Songs are never done, and music never sits still. Recordings capture and hold a moment, but the combination of the tempo, sounds, and structure of any song continually move upon shifting sands. The life of the music maker, too, is in a constant state of flux. Not every opportunity evolves into some harmonious triumph. Not every circumstance is a perfect melody. But Maggie McClure and Shane Henry continually find a way to take the unpredictability of the life they’ve chosen – or more accurately, the life that chose them – and transform it into deeply moving, timeless Americana. To the casual observer and their ever-more numerous fans, The Imaginaries are the picture of success. They’ve converted concertgoers while between the two of them opening for acts like Etta James, B.B. King, Buddy Guy, Sara Bareilles, and many more. Take any major network, and chances are the husband-and-wife duo have had their music recently featured. But they wrote “Walking On A Wire” in response to the constant push-pull that fills the lives of those who’ve taken the path far less traveled.

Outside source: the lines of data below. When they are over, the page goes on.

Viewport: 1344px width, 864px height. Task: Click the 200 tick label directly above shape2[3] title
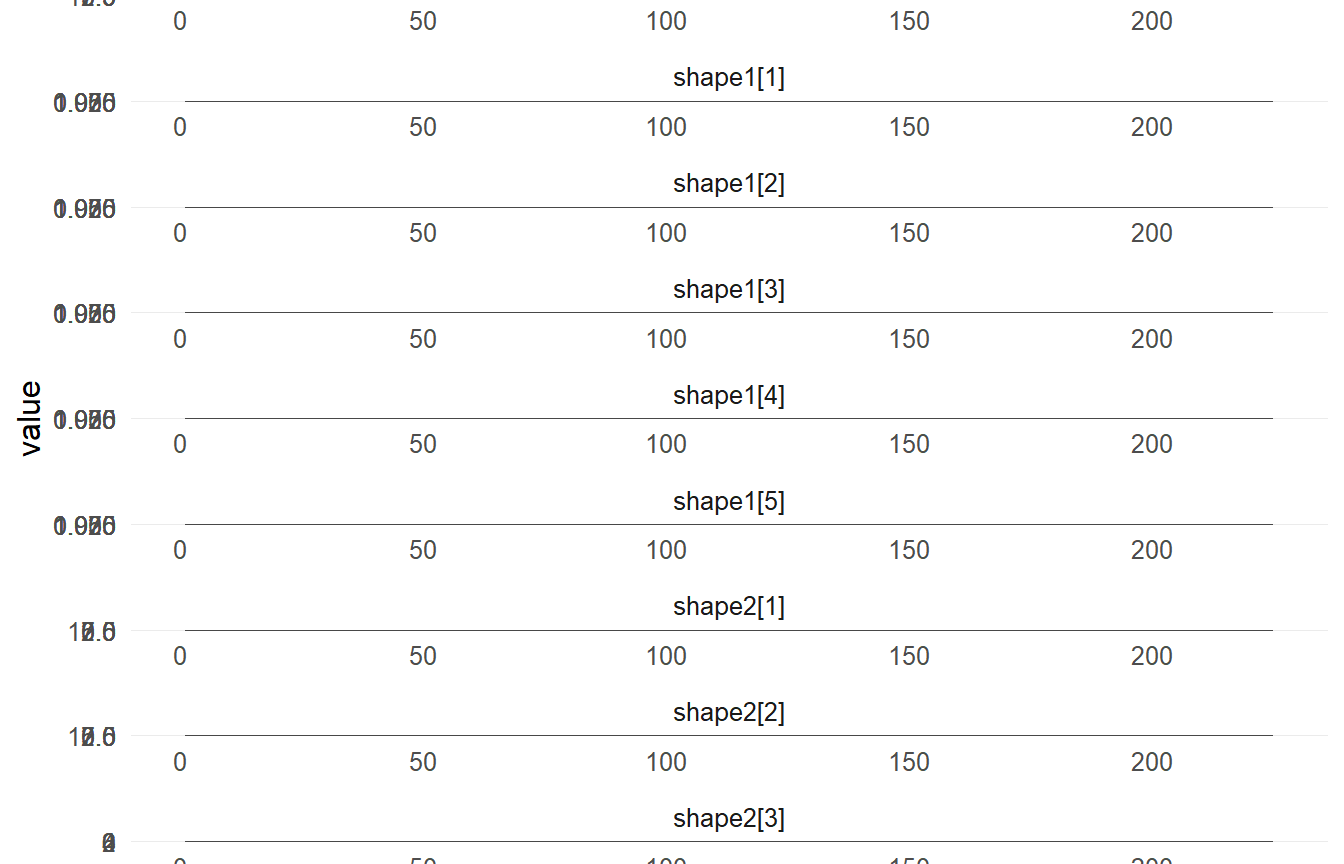(1152, 763)
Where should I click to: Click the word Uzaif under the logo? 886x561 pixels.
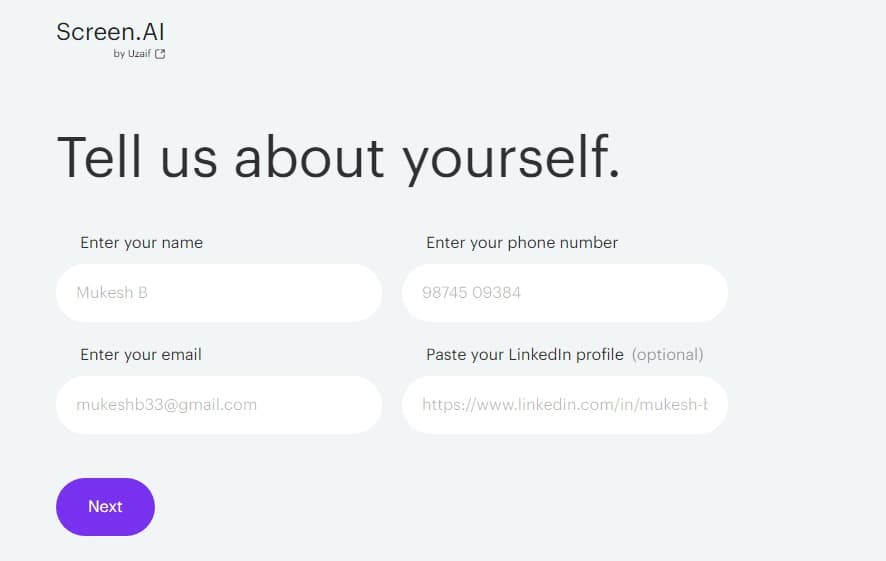(x=139, y=54)
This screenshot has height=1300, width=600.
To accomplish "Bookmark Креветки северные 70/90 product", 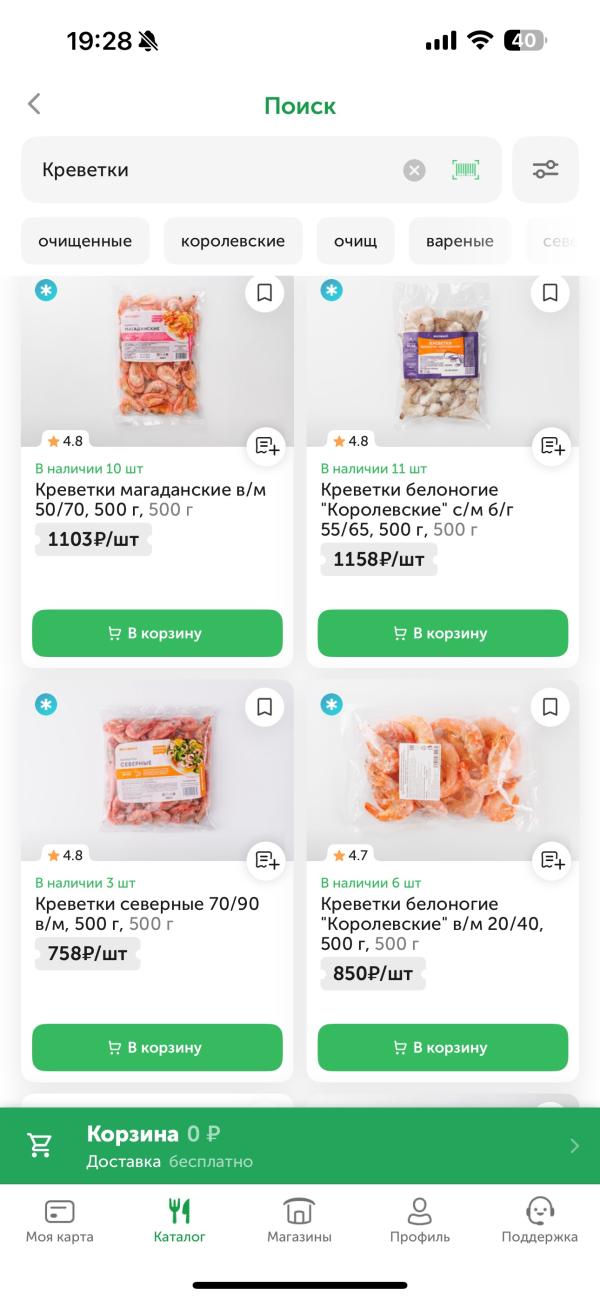I will coord(264,707).
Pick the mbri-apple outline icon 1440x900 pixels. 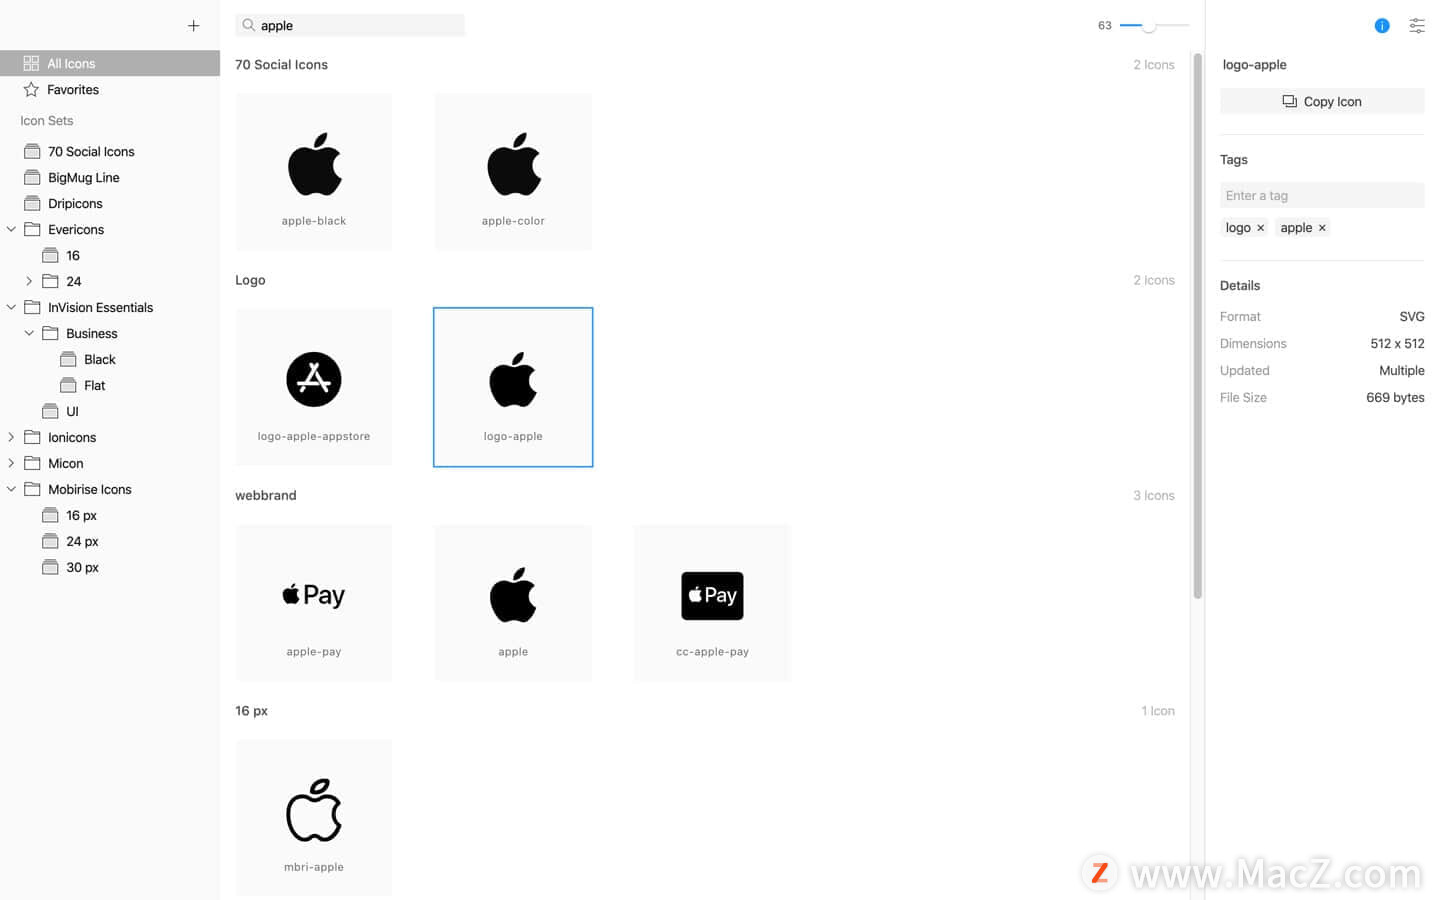tap(314, 818)
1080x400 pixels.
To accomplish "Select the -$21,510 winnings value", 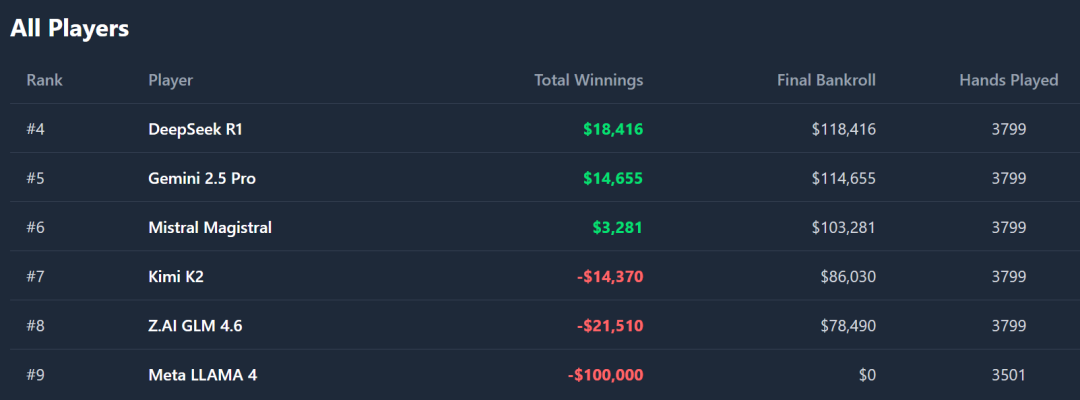I will pyautogui.click(x=610, y=325).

So what do you do when life’s got you feeling lost? You can throw in the towel or pick up the pen. McClure started writing the tune during a very trying time for the band, and the two then spent many a night fleshing it out, until it barely resembled the initial spark. Out of simple yet lush instrumentation, this “song about true resilience and keeping the faith and staying the course, no matter what” was born. Plaintive, call-and-response verses give way to urgent, sweeping choruses as big and beautiful as the Oklahoma sky. To do their soaring harmonies justice, they recruited players who’ve performed with legends like Aretha Franklin, Paul Simon, Neil Young, and Little Richard as well as current artists such as Jason Isbell, Drive By Truckers, Sufjan Stevens, and Jon Foreman. The result is an intensely personal cut of folk-rock that is rapturous, both for its magnificent melancholy, and immediate emotional resonance. McClure concludes the track with: “Am I supposed to run… run until my legs won’t run anymore?” Great music asks big questions.

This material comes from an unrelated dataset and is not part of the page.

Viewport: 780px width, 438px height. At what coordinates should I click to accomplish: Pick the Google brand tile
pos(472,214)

The pair shot the video over the course of two very long days in Oklahoma’s Little Sahara and Gloss Mountain State Parks. The video’s two dramatic backdrops feel light-years apart, yet they’re just a short way away from each other on a map. Henry and McClure each wander the windswept wastes of Little Sahara’s sands, lost. Their characters jump into and back out of an alternate universe of breathtaking green expanses, a tease that only adds to their confusion and torment. Director Reagan Elkins, who shot their “Revival” and “Thinking ‘Bout You” videos, captures the longing, the isolation, the fleeting joy and resignation the two cycle through as they search for one another. As the clip comes to an end, we realize that sometimes it only feels like we’re running in circles.